## Begin MATERIAL TO PROCESS
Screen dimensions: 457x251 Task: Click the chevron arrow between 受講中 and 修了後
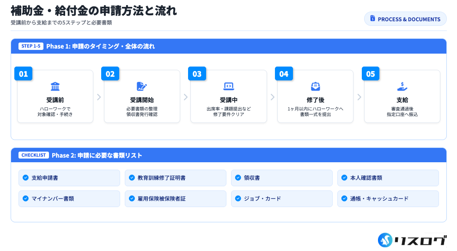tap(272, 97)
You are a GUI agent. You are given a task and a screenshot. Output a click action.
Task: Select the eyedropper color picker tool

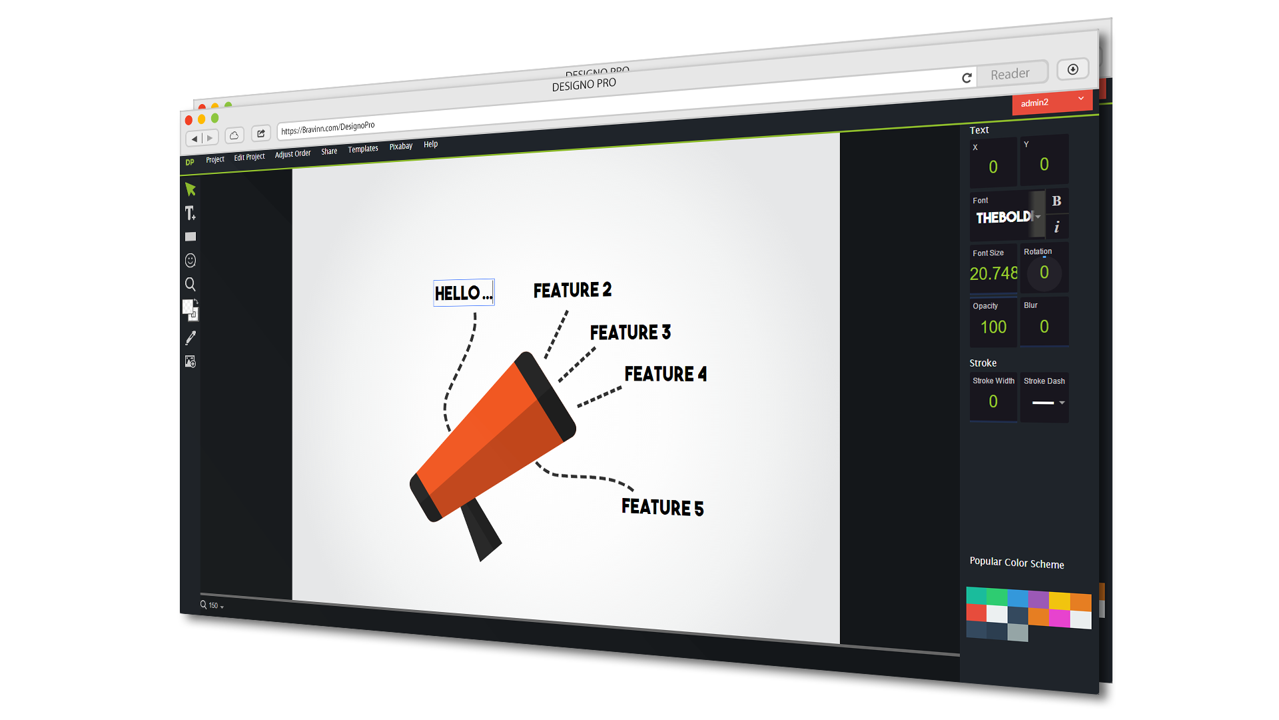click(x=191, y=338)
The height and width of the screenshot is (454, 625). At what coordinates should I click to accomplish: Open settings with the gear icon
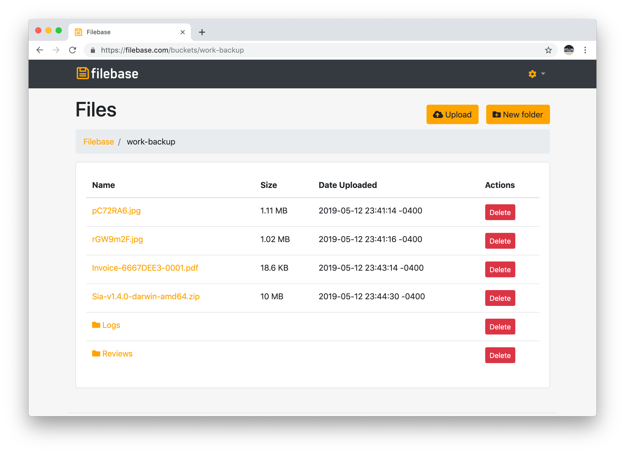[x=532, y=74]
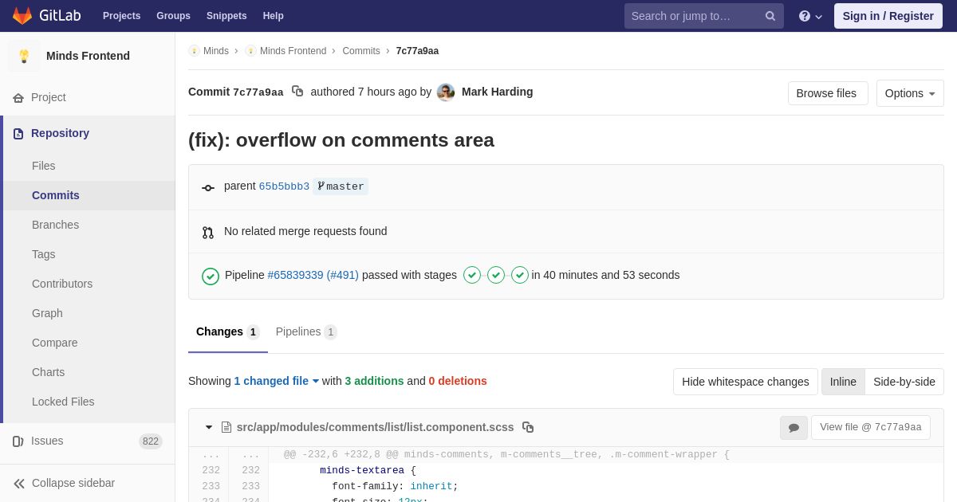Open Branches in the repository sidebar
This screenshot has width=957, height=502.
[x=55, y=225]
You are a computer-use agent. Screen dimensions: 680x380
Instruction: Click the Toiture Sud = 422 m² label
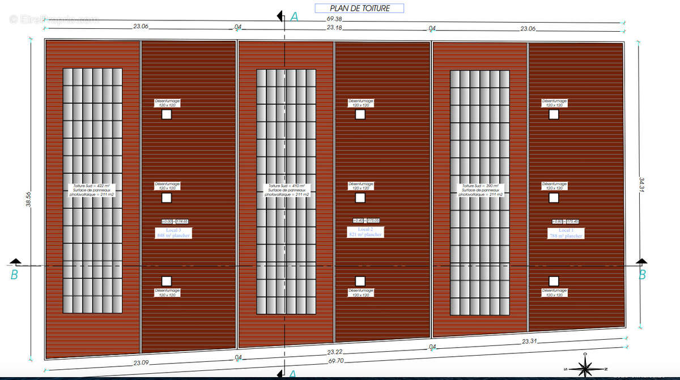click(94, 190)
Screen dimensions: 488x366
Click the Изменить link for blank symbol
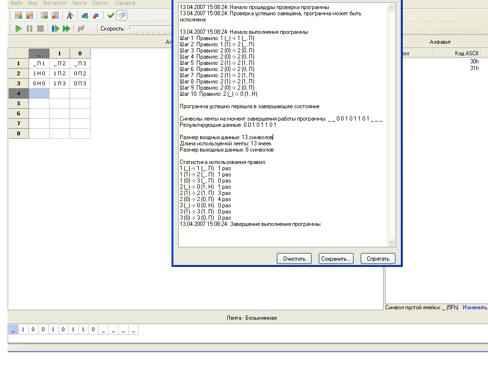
## End MATERIAL TO PROCESS
**WHAT YOU NEED TO DO**
Identify every line of the rows above that contains the string "width", treating case as significant, and copy each such line.

**REPLY**
The height and width of the screenshot is (454, 625). At what coordinates should I click to accomplish: Open settings with the gear icon
This screenshot has width=957, height=502.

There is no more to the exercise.